Please return every record exactly, with no pictures included.

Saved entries
>>>>

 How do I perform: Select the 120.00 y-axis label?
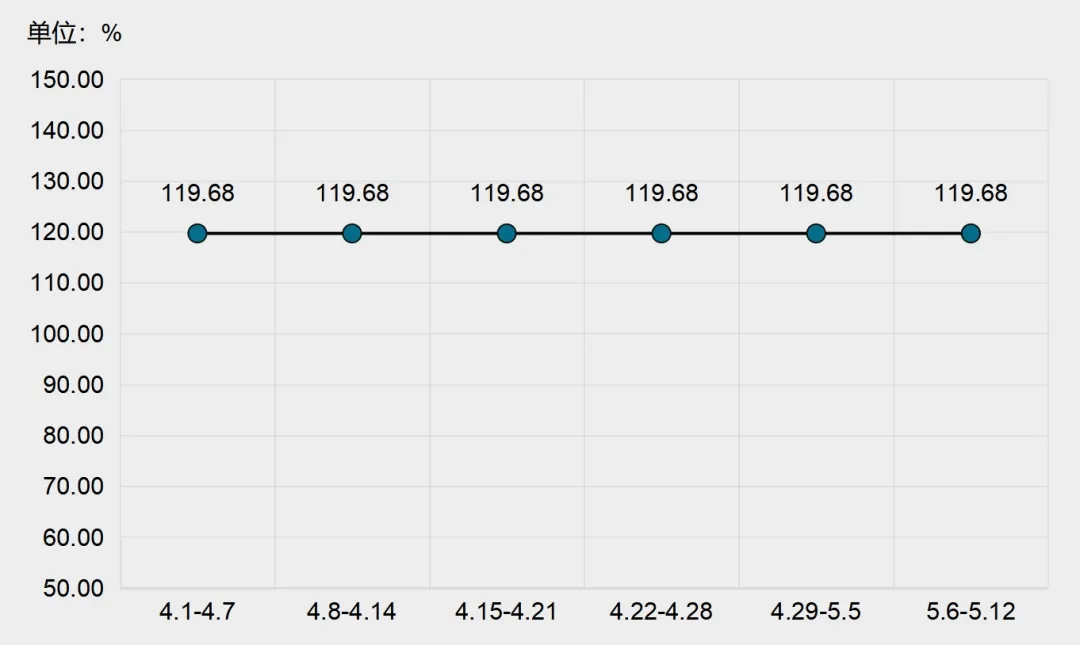coord(73,232)
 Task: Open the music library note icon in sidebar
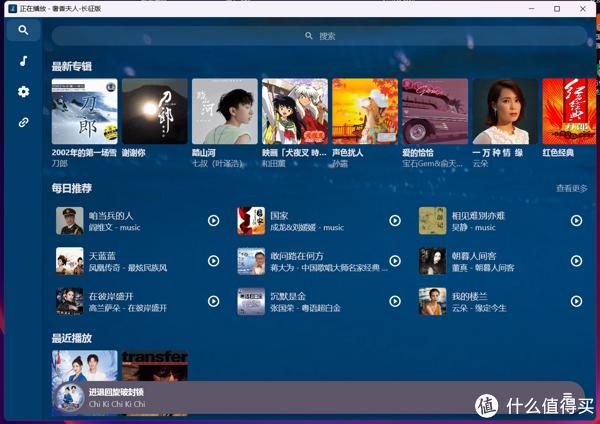coord(23,61)
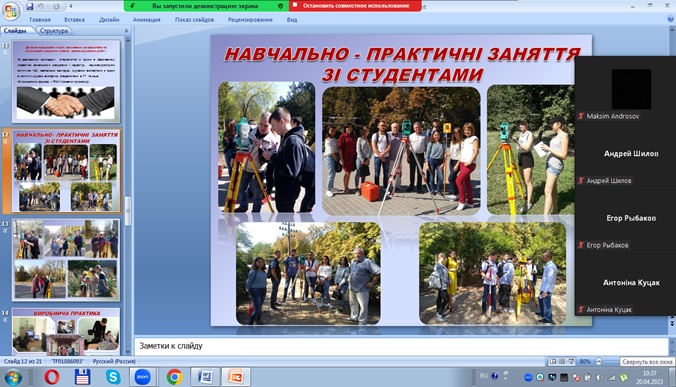
Task: Switch to the Структура pane tab
Action: click(x=53, y=31)
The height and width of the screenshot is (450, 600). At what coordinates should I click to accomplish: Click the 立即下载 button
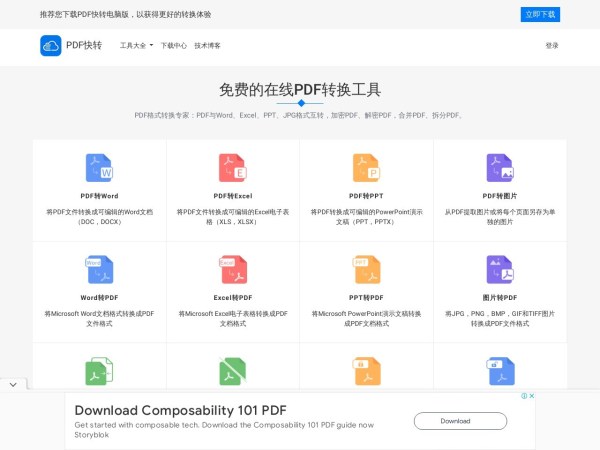click(x=540, y=14)
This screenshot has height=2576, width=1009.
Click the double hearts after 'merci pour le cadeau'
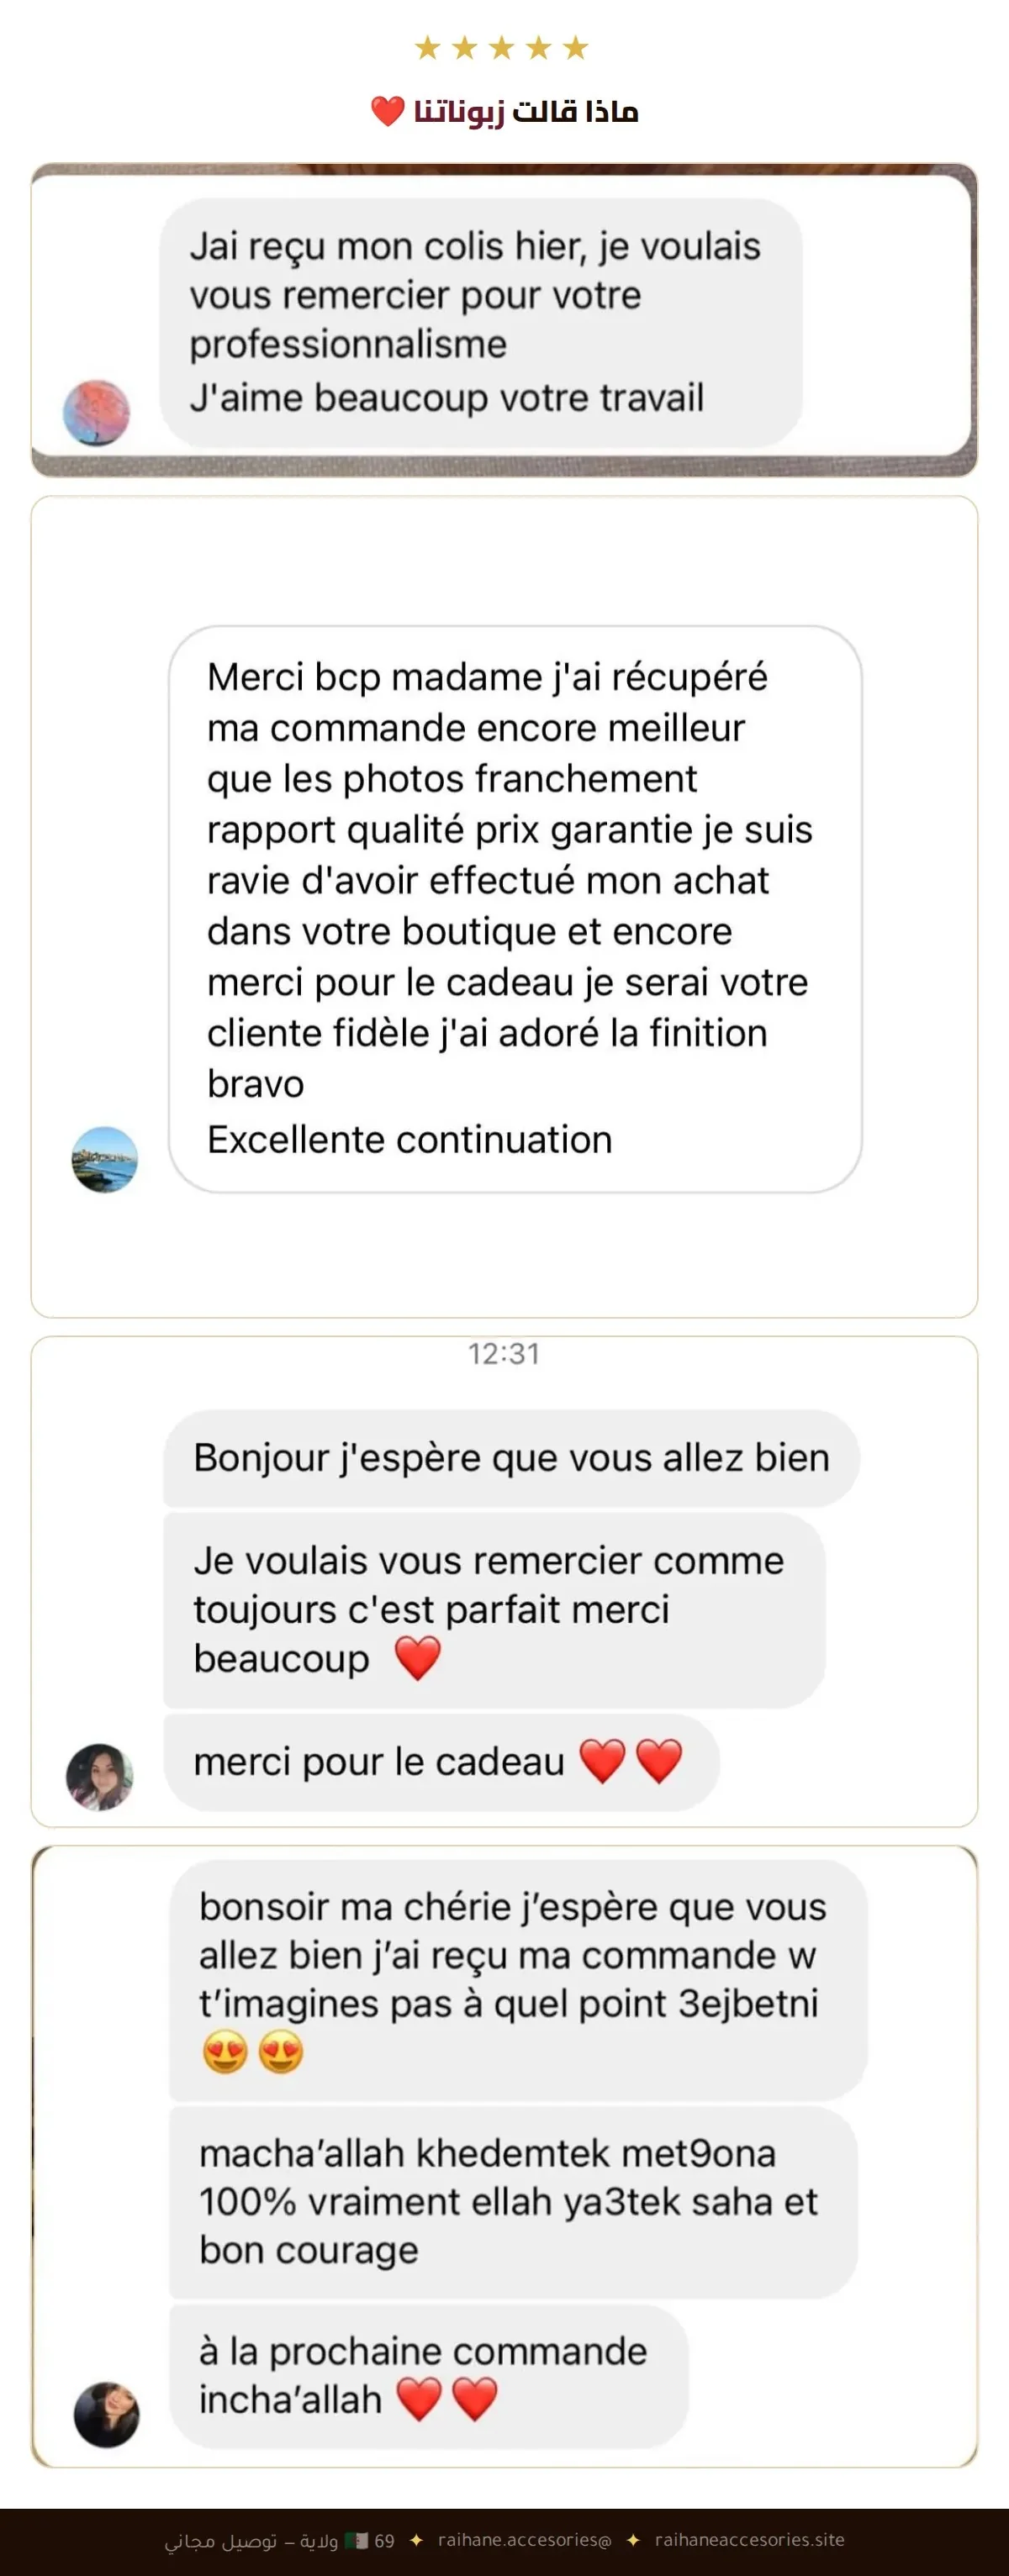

<<<<

> **TASK RESPONSE**:
 How do I perform: Select the 120.00 y-axis label?
coord(73,232)
 Task: Open the music library note icon in sidebar
coord(23,61)
Task: Switch to the Структура pane tab
Action: click(x=53, y=31)
The height and width of the screenshot is (450, 600). At what coordinates should I click to accomplish: Click the 立即下载 button
click(x=540, y=14)
This screenshot has height=2576, width=1009.
Click the double hearts after 'merci pour le cadeau'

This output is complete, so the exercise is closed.